One hot topic in the PMT Forum these days is the discussion of double-your-money programs or 20%-per-annum time deposits offered by a few rural banks in the Philippines. In the article Double-your-money investment schemes — are they for real? we mentioned that these "investments" are actually time deposits and, as such, are covered by the Philippine Deposit Insurance Corporation (PDIC) up to P250,000 (US$5,300).
The discussion centers on whether this high-yield investment program is virtually risk-free due to the PDIC coverage. Consequently, some members have endorsed this double-your-money time deposit program while several others have raised issues against it.

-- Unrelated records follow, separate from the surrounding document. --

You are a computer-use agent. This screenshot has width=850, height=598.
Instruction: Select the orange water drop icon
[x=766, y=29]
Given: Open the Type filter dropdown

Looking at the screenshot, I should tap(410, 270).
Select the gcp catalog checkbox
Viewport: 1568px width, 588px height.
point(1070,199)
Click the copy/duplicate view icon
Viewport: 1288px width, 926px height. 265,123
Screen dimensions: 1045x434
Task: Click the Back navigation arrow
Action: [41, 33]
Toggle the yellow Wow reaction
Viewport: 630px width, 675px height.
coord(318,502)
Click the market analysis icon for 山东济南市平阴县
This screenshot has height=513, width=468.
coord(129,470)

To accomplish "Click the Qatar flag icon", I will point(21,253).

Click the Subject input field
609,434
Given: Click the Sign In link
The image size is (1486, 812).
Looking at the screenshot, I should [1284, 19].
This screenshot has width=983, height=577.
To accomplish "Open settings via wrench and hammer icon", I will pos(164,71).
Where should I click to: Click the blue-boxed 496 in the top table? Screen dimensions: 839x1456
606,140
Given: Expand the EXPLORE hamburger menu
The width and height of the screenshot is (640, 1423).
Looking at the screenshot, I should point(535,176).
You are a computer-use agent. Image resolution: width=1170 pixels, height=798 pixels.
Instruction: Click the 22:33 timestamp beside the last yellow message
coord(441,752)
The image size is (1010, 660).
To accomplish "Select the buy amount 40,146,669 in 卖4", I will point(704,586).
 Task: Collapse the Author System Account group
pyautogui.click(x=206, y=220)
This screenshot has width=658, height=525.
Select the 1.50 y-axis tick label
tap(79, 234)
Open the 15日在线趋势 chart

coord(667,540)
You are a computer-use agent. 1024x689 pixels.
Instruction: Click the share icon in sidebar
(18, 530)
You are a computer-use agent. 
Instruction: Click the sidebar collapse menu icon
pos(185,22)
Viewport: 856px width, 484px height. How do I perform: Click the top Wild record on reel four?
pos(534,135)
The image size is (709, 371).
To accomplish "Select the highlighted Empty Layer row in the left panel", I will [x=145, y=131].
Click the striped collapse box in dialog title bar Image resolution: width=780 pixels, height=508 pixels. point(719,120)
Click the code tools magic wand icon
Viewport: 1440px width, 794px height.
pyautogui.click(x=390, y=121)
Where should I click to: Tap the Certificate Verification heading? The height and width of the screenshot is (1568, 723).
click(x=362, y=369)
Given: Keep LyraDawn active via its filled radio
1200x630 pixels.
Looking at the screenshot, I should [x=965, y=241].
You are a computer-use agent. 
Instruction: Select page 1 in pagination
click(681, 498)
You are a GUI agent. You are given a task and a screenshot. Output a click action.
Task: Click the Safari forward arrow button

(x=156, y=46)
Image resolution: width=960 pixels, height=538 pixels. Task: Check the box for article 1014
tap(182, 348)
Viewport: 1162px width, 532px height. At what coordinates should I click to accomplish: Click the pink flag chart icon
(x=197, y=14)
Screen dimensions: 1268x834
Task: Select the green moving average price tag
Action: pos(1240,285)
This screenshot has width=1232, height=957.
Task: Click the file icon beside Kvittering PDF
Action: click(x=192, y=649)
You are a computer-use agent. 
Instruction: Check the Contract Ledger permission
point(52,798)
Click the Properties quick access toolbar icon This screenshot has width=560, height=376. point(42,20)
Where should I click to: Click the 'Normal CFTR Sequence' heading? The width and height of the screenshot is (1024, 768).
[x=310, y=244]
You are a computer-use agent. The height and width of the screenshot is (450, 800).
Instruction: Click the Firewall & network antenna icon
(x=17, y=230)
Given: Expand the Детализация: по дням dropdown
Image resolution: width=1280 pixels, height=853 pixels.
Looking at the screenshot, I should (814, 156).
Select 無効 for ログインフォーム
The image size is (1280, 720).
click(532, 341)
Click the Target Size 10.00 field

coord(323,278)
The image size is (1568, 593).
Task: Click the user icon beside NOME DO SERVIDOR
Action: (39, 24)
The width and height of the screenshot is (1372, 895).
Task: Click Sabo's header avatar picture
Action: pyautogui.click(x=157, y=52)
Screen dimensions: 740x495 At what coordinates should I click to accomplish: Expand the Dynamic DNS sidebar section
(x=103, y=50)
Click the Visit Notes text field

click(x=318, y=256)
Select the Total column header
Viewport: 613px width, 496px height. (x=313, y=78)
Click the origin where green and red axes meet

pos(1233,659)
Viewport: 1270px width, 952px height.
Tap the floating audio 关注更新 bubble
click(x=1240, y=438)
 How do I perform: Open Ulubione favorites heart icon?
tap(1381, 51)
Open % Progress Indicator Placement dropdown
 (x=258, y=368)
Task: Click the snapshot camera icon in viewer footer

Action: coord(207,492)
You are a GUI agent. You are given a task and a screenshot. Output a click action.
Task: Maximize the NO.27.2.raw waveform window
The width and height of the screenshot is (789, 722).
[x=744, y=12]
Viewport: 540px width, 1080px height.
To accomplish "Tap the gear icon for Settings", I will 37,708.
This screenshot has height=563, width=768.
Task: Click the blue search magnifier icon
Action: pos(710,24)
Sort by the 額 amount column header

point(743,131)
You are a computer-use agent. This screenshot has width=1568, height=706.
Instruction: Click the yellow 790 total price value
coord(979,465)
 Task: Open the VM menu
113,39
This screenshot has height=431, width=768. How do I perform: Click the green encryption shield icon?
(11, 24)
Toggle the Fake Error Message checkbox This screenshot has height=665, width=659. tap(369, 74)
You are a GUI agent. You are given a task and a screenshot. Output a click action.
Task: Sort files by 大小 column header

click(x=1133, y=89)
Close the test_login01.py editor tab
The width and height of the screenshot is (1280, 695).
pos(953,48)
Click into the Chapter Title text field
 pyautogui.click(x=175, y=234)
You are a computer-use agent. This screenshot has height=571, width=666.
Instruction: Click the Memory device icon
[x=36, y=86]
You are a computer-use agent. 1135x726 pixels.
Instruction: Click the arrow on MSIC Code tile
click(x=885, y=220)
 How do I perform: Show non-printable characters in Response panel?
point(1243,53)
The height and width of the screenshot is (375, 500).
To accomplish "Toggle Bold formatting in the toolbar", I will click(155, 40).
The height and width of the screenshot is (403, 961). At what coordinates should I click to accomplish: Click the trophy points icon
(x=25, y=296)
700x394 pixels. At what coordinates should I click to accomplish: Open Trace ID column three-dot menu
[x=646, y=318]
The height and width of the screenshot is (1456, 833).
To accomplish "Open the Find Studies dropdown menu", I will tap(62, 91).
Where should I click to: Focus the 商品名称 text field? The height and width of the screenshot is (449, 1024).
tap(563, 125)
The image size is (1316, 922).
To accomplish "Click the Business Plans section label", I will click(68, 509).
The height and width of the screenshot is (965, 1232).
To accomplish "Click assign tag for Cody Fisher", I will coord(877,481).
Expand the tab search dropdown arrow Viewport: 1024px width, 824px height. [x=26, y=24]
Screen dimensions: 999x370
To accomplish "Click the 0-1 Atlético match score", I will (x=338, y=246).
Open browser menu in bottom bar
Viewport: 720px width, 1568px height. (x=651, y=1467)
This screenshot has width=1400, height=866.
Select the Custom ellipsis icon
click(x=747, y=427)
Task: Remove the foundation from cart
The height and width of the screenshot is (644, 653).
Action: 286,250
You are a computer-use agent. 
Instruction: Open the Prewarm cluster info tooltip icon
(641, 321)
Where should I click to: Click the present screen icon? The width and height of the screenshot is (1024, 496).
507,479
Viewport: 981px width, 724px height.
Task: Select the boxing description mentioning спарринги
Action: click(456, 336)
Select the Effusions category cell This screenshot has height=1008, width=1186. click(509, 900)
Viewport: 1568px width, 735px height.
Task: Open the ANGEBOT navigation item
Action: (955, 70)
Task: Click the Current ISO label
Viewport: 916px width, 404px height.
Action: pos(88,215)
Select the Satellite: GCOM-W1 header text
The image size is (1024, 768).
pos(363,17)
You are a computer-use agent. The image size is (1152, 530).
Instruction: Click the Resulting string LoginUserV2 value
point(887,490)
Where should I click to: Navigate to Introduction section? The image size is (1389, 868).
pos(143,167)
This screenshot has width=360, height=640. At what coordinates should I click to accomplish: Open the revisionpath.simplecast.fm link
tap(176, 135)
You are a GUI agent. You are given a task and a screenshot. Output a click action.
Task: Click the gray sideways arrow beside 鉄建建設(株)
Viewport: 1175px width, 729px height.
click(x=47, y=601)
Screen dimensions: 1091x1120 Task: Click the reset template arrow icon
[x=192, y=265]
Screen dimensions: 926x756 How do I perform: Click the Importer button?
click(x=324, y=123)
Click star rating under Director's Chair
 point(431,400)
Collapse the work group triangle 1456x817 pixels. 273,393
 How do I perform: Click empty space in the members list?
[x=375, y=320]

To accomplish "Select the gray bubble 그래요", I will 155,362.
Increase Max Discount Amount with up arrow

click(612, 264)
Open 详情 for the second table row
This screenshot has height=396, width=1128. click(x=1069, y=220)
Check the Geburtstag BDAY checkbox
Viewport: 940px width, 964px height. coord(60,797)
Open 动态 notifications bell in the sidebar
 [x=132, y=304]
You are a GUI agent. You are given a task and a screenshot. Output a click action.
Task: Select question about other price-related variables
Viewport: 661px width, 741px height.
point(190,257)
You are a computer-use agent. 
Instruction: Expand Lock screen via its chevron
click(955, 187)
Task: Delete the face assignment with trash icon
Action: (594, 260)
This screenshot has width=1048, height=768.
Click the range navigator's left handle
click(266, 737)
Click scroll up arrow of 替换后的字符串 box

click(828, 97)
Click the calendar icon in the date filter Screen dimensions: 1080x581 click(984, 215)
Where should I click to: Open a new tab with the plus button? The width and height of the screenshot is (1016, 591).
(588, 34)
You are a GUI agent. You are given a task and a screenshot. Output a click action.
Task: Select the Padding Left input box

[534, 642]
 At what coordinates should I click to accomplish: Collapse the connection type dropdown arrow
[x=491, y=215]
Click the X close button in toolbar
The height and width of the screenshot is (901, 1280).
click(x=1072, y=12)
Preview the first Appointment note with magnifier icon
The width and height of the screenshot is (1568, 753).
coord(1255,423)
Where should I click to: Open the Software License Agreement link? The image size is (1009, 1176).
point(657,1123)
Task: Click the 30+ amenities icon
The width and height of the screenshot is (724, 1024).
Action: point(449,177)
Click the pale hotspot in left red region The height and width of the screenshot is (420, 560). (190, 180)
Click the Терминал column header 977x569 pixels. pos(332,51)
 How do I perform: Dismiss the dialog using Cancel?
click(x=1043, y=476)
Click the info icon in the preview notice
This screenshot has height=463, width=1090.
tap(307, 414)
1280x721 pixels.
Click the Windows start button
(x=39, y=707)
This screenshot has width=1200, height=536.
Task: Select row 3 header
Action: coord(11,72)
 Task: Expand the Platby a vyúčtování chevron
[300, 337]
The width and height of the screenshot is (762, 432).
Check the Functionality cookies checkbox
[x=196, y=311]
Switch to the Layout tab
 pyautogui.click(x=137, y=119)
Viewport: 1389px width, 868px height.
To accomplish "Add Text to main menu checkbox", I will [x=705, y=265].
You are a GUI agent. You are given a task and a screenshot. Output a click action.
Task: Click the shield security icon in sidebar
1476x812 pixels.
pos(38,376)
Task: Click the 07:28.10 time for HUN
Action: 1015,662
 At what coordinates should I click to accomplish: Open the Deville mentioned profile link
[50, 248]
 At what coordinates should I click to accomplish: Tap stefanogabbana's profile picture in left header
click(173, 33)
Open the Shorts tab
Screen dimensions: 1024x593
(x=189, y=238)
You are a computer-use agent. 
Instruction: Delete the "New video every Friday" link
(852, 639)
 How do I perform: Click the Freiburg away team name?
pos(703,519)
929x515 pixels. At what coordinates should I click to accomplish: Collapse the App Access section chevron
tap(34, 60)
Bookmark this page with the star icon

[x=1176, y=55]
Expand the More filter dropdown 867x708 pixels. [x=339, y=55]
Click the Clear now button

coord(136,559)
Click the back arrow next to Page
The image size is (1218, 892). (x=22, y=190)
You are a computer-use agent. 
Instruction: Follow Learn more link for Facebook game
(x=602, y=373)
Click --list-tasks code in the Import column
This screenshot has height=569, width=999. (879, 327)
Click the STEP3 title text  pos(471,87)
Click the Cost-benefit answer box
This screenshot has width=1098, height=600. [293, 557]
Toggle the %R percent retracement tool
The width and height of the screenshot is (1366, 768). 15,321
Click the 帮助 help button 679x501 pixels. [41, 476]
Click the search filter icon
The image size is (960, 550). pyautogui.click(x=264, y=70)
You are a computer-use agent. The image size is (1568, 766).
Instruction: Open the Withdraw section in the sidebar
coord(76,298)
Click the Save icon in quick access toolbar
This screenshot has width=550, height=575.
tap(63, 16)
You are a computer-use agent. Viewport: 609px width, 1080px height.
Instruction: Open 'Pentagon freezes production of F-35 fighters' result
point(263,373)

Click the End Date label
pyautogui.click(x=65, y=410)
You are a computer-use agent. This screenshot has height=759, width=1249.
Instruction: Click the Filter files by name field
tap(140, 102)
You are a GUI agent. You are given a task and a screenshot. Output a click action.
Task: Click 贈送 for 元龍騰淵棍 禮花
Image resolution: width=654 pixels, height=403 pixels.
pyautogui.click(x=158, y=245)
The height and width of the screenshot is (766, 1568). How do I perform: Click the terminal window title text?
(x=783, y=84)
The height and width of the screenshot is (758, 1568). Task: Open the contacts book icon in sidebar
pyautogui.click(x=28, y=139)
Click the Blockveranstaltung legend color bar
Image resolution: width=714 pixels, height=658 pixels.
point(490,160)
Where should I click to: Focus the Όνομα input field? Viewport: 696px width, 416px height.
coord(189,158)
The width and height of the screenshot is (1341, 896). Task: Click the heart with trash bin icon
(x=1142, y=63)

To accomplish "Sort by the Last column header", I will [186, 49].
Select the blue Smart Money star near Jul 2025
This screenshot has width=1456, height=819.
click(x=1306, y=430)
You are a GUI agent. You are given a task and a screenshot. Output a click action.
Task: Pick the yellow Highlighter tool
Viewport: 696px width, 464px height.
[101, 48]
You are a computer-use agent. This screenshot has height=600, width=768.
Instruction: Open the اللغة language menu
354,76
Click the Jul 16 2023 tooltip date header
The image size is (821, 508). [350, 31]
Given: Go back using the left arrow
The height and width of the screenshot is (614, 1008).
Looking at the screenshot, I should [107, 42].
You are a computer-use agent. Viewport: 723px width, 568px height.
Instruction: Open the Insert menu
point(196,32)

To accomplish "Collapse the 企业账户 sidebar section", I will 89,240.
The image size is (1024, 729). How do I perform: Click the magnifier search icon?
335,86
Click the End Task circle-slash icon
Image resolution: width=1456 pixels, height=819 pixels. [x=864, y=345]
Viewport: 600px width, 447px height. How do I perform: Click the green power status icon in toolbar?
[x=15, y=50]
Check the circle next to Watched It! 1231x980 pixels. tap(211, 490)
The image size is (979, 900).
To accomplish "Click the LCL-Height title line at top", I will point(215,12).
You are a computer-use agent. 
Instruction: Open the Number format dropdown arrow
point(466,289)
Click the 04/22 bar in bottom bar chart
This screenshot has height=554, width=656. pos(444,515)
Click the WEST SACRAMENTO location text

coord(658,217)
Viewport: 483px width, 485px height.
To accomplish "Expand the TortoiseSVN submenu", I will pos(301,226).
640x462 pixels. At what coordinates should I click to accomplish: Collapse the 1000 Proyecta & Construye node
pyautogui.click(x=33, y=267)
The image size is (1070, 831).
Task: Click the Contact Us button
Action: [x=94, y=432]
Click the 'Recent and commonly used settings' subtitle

After the jump you can read experiences posted by some PMT members who directly placed money into these offers.
Post your own experiences or join the discussion in the Rural banks offering 20% per annum thread.
I initially placed a Deposit of just Php100K, wanting to prove to myself that it did indeed pay 20/12% interest month-on-month. I am happy to report this has been happening for over 2 years now.
I increased my 'investment' in such Time Deposits, with another Php150K 5 Year Time Deposit. I was now at the limit of the PDIC Insurance. Rural Banks DO get closed, so sticking to this limit so ones Deposits are fully covered by this 'insurance' is strongly advised.
Hi Guys i had a share of investment to this Legacy back in davao and yes PDIC coverage was mentioned when i made my 6-digit investment double-in-3-years.
They did split the amount by 250k each to 4 accounts but reading the explanation by PDIC that all accounts in single name will be consolidated and only be covered max 250K means my 750K is not insured! This sucks! as it was not explained to me in that way.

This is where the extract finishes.